A well-stirred, homogenous mixture neglecting both spatial considerations and reactions with time “delays” was assumed to provide the simplest implementation of Gillespie’s Direct Stochastic Simulation Algorithm. The pseudo code of our serial implementation was as follows:
Figure 1. Fundamental Program Aspects Overview.
Figure 1(a) presents the general user workflow in a standard flowchart. Figure 1(b) shows the core data structures used in the GSSA code. The Reaction Matrix, Parameter Array, and Propensity Array ranges span the number of different reactions within a particular network, the Species Array spans the number of unique species and the Reaction Fired Matrix spans the number of reactions fired. The Reaction Fired Matrix, Parameter Array, and Propensity Array consist of 32-bit floats, while the Reaction Matrix and Species Array consist of 32-bit integers. The square brackets used in the Reaction Matrix denote reactant or product indices in the Species Array, while the Δ denotes respective changes in their species counts. The row index of each reaction in the reaction matrix corresponds to its respective parameter and propensities in the Parameter and Propensity Arrays. Figure 3(c) visualizes a Hillis-Steele parallel inclusive scan (Harris). Note that the algorithm’s step complexity is log_2n, while the work complexity is n*log_2n, where n is the number of elements in an array (limited to 1048 elements in our naive implementation on the latest CUDA architecture).

-=-=-=-=-

Work instruction> Reproduce the passage on the simulation code from "A well-stirred, homogenous" through "Program Aspects Overview.", substituting "pseudocode" for "pseudo code".

Data section>

-=-=-=-=-

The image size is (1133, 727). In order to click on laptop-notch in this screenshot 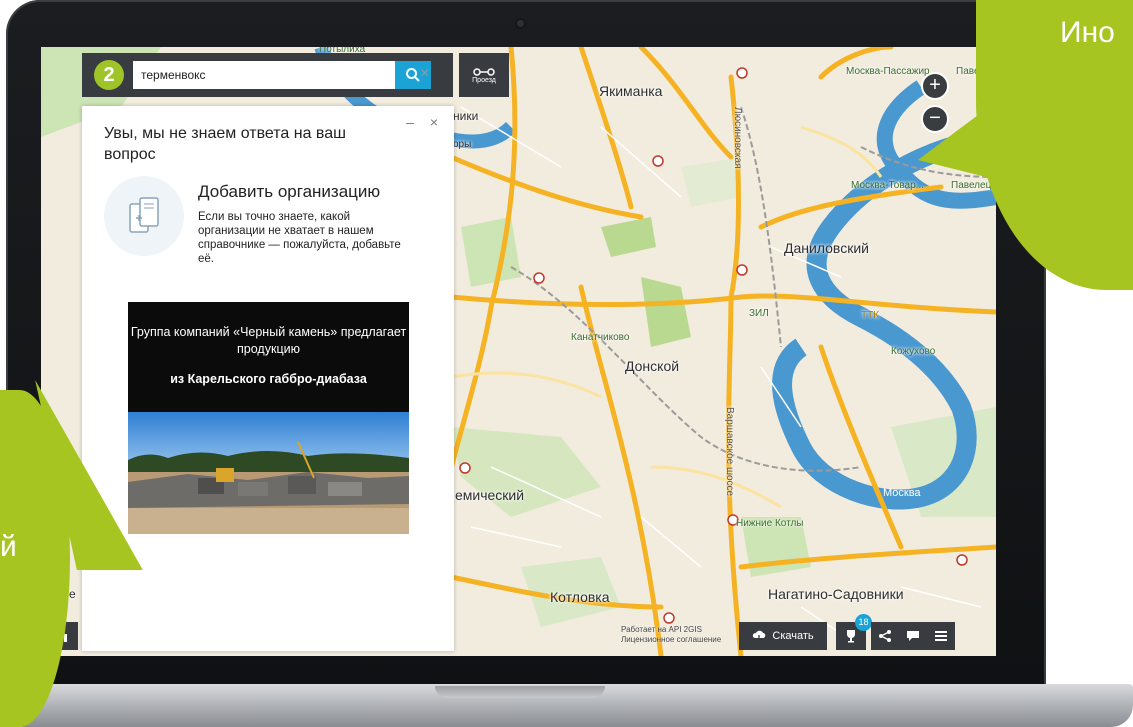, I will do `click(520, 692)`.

-=-=-=-=-

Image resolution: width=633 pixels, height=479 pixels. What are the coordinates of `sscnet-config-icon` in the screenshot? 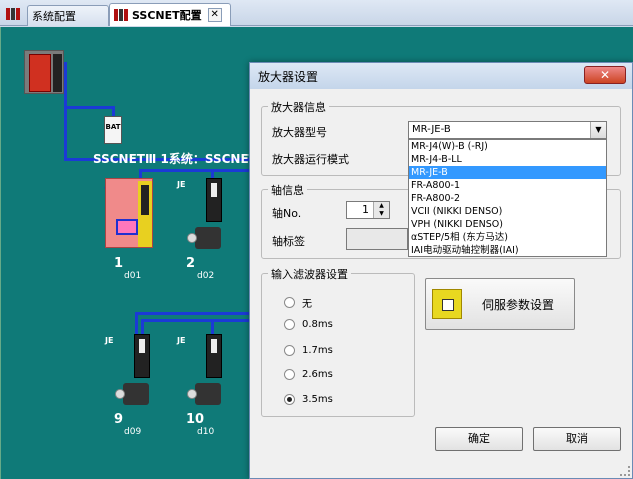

-=-=-=-=-

Task output>
A well-stirred, homogenous mixture neglecting both spatial considerations and reactions with time “delays” was assumed to provide the simplest implementation of Gillespie’s Direct Stochastic Simulation Algorithm. The pseudocode of our serial implementation was as follows:
Figure 1. Fundamental Program Aspects Overview.